Fearing for his life, a Honduran journalist who exposed an alleged corruption scandal implicating the country’s president and ruling political party has found safe harbor at the country’s national human rights office.
David Romero, director of Radio Globo, took refuge at the National Commission for Human Rights (CONADEH for its acronym in Spanish) on July 23.
Romero was in court, accused of defamation and slander by former public prosecutor Sonia Gálvez, when hundred of his supporters forcefully took him from the courtroom and delivered him to CONADEH. Gálvez is also the wife of Assistant Attorney General Rigoberto Cuéllar.
The supporters, some from the leftist LIBRE (Liberty and Refoundation) party, broke doors and gates in the process, according to La Prensa.
After Romero found refuge at CONADEH, he said “I’ll be living here, [in] this house of human rights … we’re going to sleep here, we’re going to eat here,” according to AFP.
Romero said that President Juan Orlando Hernández was using the court to have him sent to jail where he could be killed. He claims this is retaliation connected to his reporting on alleged corruption in the social security administration.

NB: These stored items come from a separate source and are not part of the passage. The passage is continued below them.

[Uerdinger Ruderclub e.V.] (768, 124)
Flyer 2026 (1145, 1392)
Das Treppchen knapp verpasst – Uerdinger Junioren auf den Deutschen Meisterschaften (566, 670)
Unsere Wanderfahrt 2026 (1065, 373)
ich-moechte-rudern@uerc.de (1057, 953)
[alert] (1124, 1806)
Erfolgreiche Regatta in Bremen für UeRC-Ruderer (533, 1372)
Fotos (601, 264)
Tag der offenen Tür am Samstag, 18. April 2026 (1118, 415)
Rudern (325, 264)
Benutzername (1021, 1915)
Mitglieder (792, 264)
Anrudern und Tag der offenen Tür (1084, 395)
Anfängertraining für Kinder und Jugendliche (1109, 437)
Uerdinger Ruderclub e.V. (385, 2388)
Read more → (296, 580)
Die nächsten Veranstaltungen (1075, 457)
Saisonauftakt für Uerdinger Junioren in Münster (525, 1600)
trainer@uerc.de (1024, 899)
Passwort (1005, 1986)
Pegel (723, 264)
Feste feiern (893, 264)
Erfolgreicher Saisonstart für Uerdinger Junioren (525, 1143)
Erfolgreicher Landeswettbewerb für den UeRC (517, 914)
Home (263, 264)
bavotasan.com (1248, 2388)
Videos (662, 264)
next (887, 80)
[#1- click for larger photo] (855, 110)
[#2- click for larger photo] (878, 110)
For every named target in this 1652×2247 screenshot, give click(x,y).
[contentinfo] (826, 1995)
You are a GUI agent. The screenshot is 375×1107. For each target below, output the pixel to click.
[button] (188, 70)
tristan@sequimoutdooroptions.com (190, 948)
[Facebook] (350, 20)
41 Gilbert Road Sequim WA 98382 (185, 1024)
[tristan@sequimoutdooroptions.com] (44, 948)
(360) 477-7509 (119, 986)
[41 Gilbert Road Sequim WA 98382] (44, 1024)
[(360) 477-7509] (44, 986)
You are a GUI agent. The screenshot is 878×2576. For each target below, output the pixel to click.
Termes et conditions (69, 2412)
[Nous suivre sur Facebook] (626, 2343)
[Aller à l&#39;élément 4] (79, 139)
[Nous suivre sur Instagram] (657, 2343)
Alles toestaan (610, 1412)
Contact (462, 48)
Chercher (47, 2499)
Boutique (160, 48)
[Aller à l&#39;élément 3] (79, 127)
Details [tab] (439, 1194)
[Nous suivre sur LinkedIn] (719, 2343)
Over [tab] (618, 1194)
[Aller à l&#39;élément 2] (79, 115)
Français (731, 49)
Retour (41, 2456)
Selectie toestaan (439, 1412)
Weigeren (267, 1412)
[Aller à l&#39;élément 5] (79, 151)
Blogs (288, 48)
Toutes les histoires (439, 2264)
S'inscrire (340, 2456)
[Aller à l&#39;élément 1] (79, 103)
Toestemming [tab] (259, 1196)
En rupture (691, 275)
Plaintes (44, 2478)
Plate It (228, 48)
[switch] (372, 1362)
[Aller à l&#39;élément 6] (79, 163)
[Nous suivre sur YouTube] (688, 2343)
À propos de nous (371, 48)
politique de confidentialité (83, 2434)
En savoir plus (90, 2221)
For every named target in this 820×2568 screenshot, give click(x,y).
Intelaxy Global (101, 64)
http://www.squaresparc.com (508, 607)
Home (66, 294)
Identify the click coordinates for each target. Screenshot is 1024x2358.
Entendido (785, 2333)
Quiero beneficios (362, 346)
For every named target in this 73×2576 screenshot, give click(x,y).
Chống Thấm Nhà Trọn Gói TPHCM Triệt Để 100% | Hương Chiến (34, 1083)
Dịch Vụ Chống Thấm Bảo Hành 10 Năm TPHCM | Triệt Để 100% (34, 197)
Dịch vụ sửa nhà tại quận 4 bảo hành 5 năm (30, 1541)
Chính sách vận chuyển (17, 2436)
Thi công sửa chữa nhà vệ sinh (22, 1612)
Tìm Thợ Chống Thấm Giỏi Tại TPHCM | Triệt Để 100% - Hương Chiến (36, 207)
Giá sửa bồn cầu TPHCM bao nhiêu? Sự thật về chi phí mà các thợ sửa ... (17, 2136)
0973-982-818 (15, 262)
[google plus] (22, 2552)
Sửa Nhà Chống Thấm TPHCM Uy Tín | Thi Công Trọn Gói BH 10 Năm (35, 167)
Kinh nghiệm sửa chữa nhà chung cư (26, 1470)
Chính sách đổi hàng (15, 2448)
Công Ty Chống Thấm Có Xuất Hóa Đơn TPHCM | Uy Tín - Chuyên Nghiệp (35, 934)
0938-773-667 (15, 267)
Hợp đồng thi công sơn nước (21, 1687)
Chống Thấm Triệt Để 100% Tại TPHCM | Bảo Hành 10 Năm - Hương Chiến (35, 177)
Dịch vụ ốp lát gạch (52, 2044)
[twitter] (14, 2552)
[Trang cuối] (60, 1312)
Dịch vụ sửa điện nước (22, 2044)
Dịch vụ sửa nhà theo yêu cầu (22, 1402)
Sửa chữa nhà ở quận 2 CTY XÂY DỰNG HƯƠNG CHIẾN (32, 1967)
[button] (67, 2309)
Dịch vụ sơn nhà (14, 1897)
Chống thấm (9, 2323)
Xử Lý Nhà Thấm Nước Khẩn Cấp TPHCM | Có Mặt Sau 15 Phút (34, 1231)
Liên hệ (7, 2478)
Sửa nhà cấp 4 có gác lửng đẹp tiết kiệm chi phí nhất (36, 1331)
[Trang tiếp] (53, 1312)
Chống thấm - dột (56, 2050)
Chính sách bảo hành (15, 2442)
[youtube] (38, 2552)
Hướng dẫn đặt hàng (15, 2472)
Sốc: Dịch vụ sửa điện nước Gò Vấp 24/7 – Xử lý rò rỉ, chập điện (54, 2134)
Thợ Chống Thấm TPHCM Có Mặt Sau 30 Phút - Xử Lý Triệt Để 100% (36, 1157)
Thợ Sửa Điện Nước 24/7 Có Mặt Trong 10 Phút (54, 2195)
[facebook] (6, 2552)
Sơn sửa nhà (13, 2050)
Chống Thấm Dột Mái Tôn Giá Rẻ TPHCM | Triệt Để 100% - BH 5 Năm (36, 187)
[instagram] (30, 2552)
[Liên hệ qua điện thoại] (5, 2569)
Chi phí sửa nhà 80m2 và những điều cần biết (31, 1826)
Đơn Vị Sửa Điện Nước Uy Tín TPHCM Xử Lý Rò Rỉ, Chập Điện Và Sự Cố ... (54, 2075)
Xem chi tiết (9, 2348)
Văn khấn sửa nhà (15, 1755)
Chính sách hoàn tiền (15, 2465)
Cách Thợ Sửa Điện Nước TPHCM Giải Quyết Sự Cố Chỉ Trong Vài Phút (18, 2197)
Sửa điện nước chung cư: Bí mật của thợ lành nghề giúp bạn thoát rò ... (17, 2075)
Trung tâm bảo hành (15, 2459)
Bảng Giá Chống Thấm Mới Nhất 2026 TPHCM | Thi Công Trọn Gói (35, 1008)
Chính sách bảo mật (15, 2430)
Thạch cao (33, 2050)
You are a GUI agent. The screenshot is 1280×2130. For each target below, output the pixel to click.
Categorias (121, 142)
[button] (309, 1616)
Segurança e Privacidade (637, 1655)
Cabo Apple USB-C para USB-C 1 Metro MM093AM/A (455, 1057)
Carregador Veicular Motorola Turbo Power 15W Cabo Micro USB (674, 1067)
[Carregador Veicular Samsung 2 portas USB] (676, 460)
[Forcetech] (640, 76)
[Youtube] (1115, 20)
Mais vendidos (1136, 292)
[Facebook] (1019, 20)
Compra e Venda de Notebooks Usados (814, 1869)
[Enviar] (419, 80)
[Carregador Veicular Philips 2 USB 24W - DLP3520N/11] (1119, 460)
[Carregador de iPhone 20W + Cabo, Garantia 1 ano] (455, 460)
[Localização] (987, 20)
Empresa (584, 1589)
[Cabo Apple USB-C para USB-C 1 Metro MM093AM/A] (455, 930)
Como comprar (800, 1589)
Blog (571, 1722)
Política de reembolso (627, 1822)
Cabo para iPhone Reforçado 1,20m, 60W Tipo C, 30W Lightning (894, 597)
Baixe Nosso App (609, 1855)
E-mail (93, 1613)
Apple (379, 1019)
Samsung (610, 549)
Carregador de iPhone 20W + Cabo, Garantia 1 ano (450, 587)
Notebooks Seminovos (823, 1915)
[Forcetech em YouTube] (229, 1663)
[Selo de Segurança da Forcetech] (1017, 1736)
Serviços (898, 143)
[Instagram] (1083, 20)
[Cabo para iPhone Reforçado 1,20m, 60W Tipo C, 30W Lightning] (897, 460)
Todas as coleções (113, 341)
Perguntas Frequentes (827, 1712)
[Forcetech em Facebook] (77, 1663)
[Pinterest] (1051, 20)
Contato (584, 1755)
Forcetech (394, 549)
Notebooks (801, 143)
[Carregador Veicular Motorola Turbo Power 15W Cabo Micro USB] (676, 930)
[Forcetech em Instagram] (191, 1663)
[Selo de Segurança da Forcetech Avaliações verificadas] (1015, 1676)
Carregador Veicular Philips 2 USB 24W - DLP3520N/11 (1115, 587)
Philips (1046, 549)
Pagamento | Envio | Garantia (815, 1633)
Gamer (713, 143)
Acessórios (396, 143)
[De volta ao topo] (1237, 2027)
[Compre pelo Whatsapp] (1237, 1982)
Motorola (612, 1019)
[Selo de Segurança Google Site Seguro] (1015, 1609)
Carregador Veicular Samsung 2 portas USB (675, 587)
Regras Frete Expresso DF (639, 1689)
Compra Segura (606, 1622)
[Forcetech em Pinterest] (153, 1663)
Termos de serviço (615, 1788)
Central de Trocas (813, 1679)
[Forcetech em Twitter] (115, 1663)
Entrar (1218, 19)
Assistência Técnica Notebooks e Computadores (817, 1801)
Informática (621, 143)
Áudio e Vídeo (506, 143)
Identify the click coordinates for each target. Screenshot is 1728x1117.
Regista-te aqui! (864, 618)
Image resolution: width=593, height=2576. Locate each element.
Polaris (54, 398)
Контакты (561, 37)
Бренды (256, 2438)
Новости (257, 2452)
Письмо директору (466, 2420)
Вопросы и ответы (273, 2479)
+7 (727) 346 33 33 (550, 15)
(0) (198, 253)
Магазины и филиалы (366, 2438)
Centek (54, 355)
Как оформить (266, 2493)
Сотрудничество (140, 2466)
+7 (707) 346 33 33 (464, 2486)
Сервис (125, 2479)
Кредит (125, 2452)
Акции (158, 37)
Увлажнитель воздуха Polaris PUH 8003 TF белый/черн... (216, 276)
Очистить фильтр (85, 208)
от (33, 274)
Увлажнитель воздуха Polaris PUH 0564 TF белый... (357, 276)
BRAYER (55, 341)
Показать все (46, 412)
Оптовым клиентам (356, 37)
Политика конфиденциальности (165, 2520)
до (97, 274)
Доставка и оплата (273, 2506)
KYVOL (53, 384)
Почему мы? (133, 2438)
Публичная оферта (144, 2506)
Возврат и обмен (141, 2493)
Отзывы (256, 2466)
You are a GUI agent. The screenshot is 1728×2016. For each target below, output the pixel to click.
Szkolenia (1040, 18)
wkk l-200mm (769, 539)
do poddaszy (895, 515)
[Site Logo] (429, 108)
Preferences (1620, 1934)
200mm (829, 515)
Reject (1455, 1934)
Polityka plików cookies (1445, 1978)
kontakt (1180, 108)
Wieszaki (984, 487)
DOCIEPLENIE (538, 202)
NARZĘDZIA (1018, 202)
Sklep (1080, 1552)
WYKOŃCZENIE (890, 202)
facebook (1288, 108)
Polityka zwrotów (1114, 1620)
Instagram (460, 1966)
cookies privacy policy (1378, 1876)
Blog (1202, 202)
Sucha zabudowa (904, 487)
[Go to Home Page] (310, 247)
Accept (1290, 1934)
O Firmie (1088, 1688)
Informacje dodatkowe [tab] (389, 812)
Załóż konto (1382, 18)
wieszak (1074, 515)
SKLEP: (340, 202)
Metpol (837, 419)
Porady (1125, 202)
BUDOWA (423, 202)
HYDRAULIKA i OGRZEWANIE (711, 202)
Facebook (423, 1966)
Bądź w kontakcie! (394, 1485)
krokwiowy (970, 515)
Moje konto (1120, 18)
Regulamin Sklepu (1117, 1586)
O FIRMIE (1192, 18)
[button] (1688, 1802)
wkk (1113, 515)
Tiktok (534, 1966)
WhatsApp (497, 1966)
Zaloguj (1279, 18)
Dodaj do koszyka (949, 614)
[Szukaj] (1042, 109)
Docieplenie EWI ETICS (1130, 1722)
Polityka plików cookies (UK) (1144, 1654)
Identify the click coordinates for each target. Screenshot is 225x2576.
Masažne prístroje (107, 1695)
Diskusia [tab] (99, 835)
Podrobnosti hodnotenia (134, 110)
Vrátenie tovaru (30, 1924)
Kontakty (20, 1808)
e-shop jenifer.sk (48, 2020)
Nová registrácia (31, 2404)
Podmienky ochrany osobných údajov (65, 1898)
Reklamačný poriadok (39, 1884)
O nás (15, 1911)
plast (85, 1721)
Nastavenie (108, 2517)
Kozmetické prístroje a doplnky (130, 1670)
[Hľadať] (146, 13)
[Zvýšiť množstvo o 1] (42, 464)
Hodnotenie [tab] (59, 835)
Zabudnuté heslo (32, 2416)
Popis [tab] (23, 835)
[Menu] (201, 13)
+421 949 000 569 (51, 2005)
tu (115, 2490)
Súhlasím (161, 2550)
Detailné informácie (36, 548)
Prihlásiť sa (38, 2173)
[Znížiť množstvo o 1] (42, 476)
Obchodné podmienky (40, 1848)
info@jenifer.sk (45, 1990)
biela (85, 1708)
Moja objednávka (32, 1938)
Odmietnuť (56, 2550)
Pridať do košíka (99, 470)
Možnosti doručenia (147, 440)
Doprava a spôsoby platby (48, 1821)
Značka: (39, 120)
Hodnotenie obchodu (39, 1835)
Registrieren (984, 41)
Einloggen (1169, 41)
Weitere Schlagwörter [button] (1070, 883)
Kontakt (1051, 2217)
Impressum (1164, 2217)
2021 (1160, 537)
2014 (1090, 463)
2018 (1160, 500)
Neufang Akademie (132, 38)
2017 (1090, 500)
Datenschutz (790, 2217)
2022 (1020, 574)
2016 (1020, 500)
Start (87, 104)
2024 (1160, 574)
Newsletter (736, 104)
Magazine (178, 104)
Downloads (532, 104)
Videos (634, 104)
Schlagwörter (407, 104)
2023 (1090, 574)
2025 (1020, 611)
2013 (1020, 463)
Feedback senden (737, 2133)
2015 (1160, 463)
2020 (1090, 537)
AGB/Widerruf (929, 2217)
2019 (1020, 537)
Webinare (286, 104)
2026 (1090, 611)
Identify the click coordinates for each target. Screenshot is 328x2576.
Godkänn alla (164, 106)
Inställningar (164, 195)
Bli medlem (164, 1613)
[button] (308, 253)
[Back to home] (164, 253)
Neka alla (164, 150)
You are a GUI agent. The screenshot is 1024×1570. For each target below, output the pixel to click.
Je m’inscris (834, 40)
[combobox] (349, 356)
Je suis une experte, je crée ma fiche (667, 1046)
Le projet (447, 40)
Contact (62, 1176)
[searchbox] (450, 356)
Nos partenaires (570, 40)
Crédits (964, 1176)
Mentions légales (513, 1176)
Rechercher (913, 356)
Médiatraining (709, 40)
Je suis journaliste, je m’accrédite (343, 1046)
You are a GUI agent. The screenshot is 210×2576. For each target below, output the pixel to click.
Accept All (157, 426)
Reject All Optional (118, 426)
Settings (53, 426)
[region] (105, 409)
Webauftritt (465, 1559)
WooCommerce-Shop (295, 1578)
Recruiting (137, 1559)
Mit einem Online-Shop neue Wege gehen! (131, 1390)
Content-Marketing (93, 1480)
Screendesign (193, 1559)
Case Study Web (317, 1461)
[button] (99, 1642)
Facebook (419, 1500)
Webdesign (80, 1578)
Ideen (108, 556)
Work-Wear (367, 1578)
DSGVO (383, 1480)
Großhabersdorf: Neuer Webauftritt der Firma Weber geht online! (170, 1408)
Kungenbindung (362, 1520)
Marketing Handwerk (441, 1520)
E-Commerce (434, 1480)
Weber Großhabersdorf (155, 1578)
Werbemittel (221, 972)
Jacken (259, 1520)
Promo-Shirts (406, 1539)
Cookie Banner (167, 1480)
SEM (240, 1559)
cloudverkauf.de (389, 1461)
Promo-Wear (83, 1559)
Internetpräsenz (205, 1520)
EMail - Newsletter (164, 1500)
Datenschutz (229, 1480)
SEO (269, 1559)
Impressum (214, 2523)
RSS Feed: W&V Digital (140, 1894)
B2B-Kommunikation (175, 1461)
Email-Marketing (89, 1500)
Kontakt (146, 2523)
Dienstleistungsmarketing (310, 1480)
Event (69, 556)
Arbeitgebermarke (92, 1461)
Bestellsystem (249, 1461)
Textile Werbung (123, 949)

Back in May, Romero said he had received threats after reporting about alleged embezzlement that may involve the president, according to Reporters Without Borders (RSF for its acronym in French).
The journalist “said he had obtained a video of a meeting implicating Hernández (who was congressional speaker at the time) and the managers of 30 bogus companies that were created to embezzle funds from the Honduran Institute for Social Security (IHSS),” the organization added. It also said Romero learned about the threats from an intelligence official who said a contract had been put on his life.
The AFP recently reported that the conservative, ruling National Party has been accused of accepting about USD $94 million from the social security system to finance the 2013 presidential campaign and that the attorney general’s office confirmed that about $330 million was taken. “Hernández admitted some of that money entered the 2013 election campaign which brought him to power,” they added.
Thousands have protested and called for Hernández’s resignation from office.
On July 24, the Honduran government released a statement in response to Romero’s claims that he is “a target of a governmental campaign.”
The government said it was not involved in the case against Romero, which was initiated by a citizen. It also condemned “the violent assault in a courtroom of the judiciary and criticized the use of violence and intimidation to prevent judicial authorities from carrying out out their function in accordance with the Constitution and laws.”
Journalists from Radio Globo and Globo TV have been targets of threats, harassment and death in recent years. Five journalists from the news agencies have been murdered since 2011, according to RSF.
To mark Honduran Journalists Day in May of this year, RSF published a report about the Radio Globo, which it said “the Honduran authorities have had in their sights since the June 2009 coup d’etat” when President Manuel Zelaya of the Liberal Party was removed from power and exiled.
In an article on the slander case against Romero, Honduran freedom of expression advocacy group C-Libre said that the country “is experiencing a worrying trend of judicial harassment against journalists who expose corruption.”
As of July 25, Romero was still at CONADEH, according to La Prensa.